I was speaking to a friend the other day and they mentioned they were working on some metadata analysis. He had built a MS Access database to import the metadata. He found the going quick tricky as the analysis they were performing is called “data lineage” and they were having difficulty. He also wanted to analyze mappings between fields in the database as well as mappings between lists of values (a list of value is like the set of values you see in a dropdown box on a user interface). All of this seemed like social networking to me.
The way to think about is that (and I could use John Seely Brown’s Social Life of Information book to back me up here) the data lineage problem is just like a social network. You want to track something from its start to the next hop. The “friend” in this case, is the place where the data is transported to another system. Hence a “friend” of a piece of metadata must be another metadata item in another system or database table. Data lineage was nothing more than social networking. To me, data lineage would probably generate much simpler networks but I would guess that there are alot of grey areas about figuring out all the places that data is moved to or converted to along the way–that’s probably what makes it a much harder problem.
Naturally, not knowing whether it was possible or not I mentioned how graph databases could capture most of this data fairly easily and you could run very sophisticated queries. I had not really deeply thought about it but I had been reading up on graphs and probability & statistics, etc. So it seemed reasonable to me.
Of course, just doing a simple import of metadata into MS Access is fairly straightforward . You define some tables that capture a “table” concept and it has a bunch of relationships to “fields.” This can be modeled in RDBMS using foreign keys and such. But as you normalize out the other concepts, such as categories of tables, or try to describe different types of tables, such as views or other RDBM’ish structures, the MS Access approach starts getting a bit daunting.
But my friend wanted to deeply analyze the data and have something that could scale to much harder metadata problems. So I dipped into a neo4j manual and read some blogs. I then I ran across alot of blogs that described classification through taxonomies and ontologies and other types of very abstract ways of describing data. This became complicated very quickly and I realized that I wanted to try and do something small but not necessarily simple. I would need a graph model that was highly compact and could change as requirements changed (my friend said metadata requirements change all the time). And I would sacrifice the ease of a dedicated but highly rigid model for one that was general. I was essentially shifting complexity from the model itself to the processing layer that would sit above the model. But that’s fine if it came me something that exceptional room to grow.
So after reading the manual, the blogs and thinking about it for another hour. I realized that I could do most of what he wanted using a few very simple concepts:
- A DataItem is a description of a data element or a value in a list of values. A DataItem could be part of multiple categories. We will call these categories DataItemSets.
- A DataItemSet is collection of DataItems. The sets could have a taxonomy (categories of categories) so that a set could be part of another set. I could not imagine sets of sets of sets, but it seemed that a friend could be a friend of a friend so a set could be a parent of a set.
- DataItemRelationship will connect a set of “From” DataItems to a set of “To” DataItems.
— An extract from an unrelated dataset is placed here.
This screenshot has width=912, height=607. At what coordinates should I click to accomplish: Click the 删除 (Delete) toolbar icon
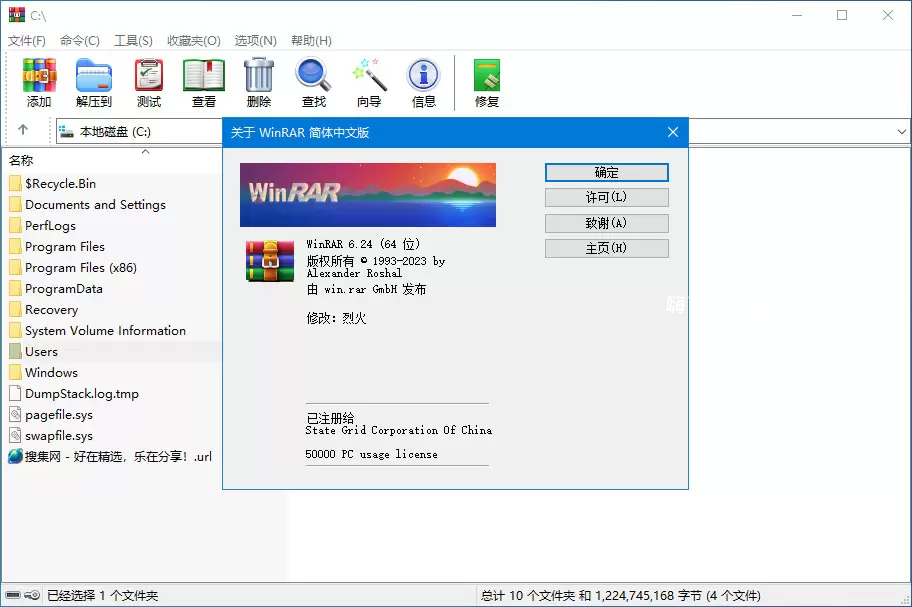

The From and To could be 1 to 1 but we wanted to keep it general. These are the edges of “LIKES” or “KNOWS” in the social network.
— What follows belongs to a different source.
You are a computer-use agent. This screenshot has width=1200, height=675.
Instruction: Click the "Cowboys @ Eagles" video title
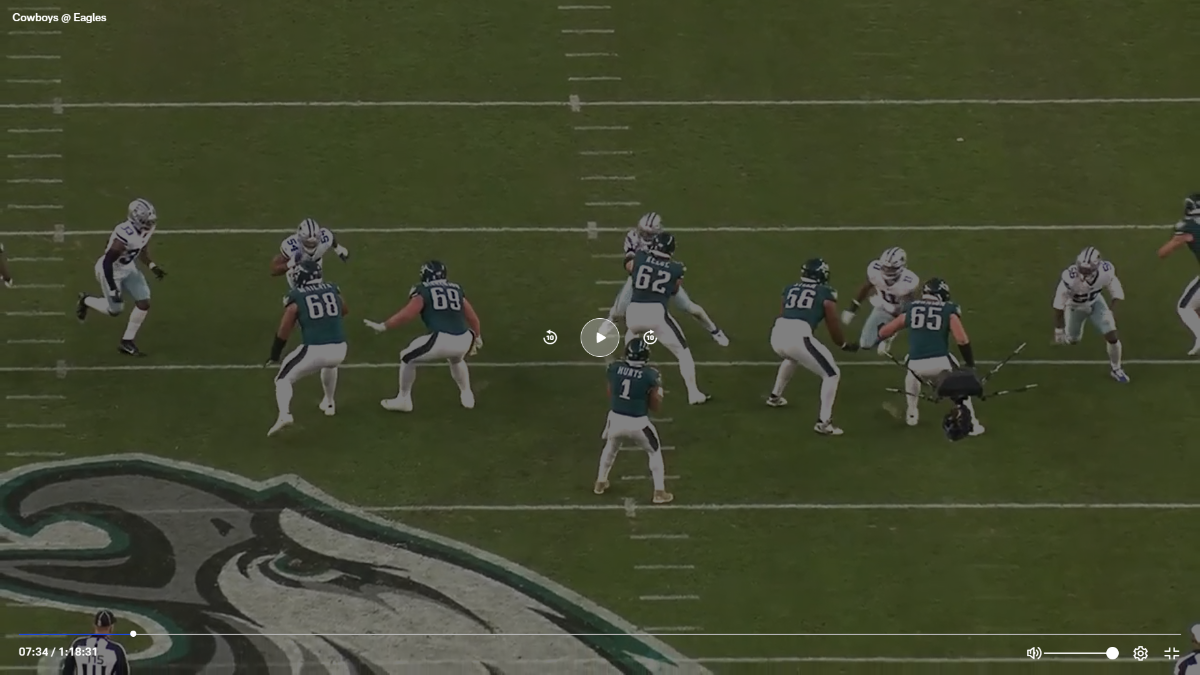pos(59,17)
- DataItemRelationshipSet will be the taxonomy for the relationships just like a DataItemSet. Unlike many social networks, you may need to classify a relationship with more information than just “LIKES.” Facebook gives you “likes” but a “like” is fairly general, you do not know how strong that like is for any given pair of nodes. So by having a taxonomy for the relationships, we can have categories of categories or whatever you want to more fully describe the relationship.
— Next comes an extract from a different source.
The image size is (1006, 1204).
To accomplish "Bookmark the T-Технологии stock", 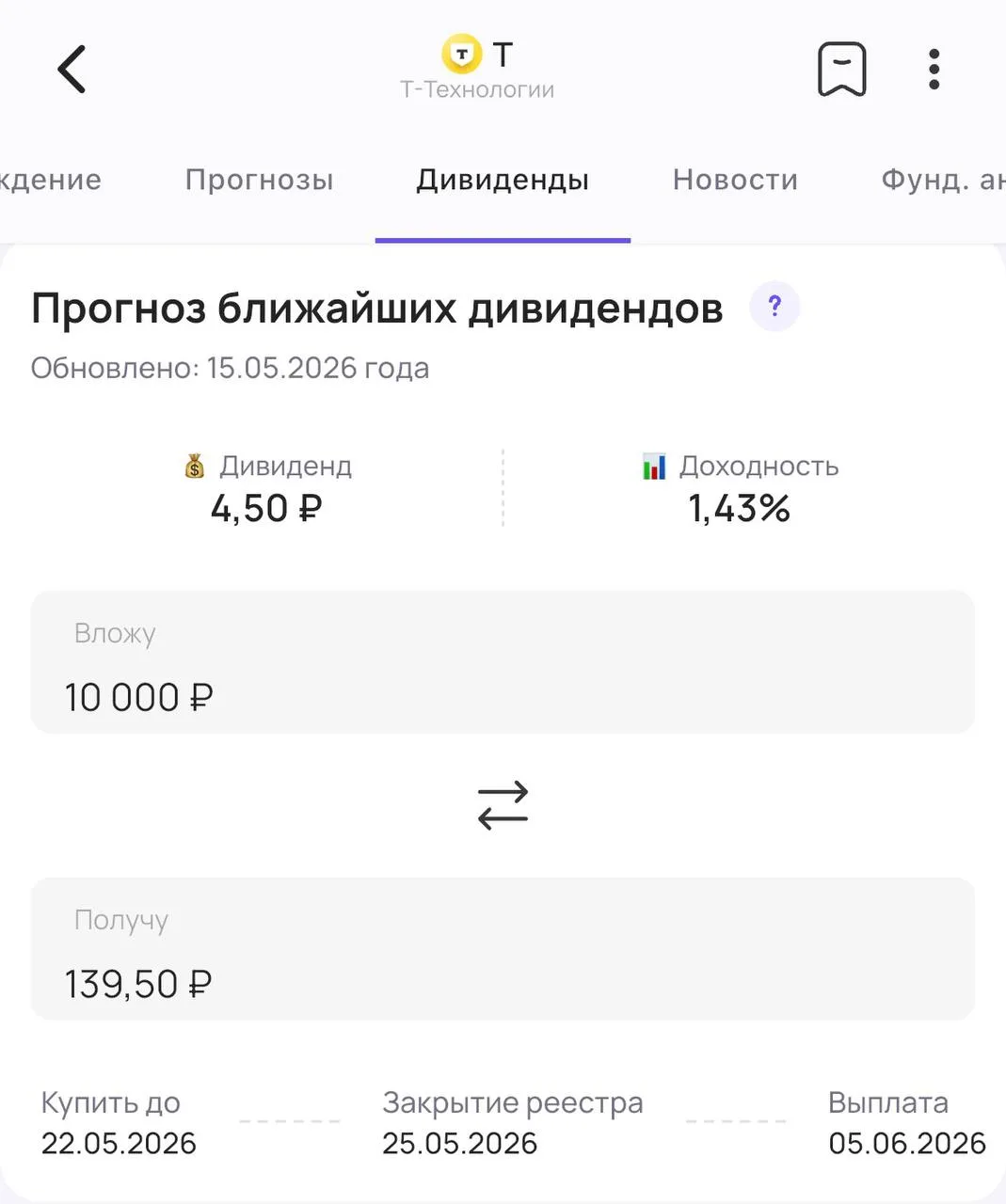I will point(841,70).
That’s it. Just 4 main graph node concepts. We will also need to label our nodes with the concept that it represents and to ensure that it has the right set of properties. So a small amount of “infrastructure” is needed to do this labeling and match a label to a set of properties that should be available on that node. For example, a DataItem that represents metadata will have different properties than a DataItem that represents a value in a list of values.
I thought that with these simple concepts we could construct everything that was needed. Since metadata is just data and list of values are just data, it seemed to me that the graph just conceptually holds data and we can treat both the same in the graph albeit with different node properties.
I’ll give it a whirl and report back by trying a very small experiment to see if this design is totally impractical to implement or if it really shines. I’ll also try to hook it up to cytoscape for visualization. However, its clear, just like with MS Access, if you want a solution quickly, just go buy a Global ID-type product.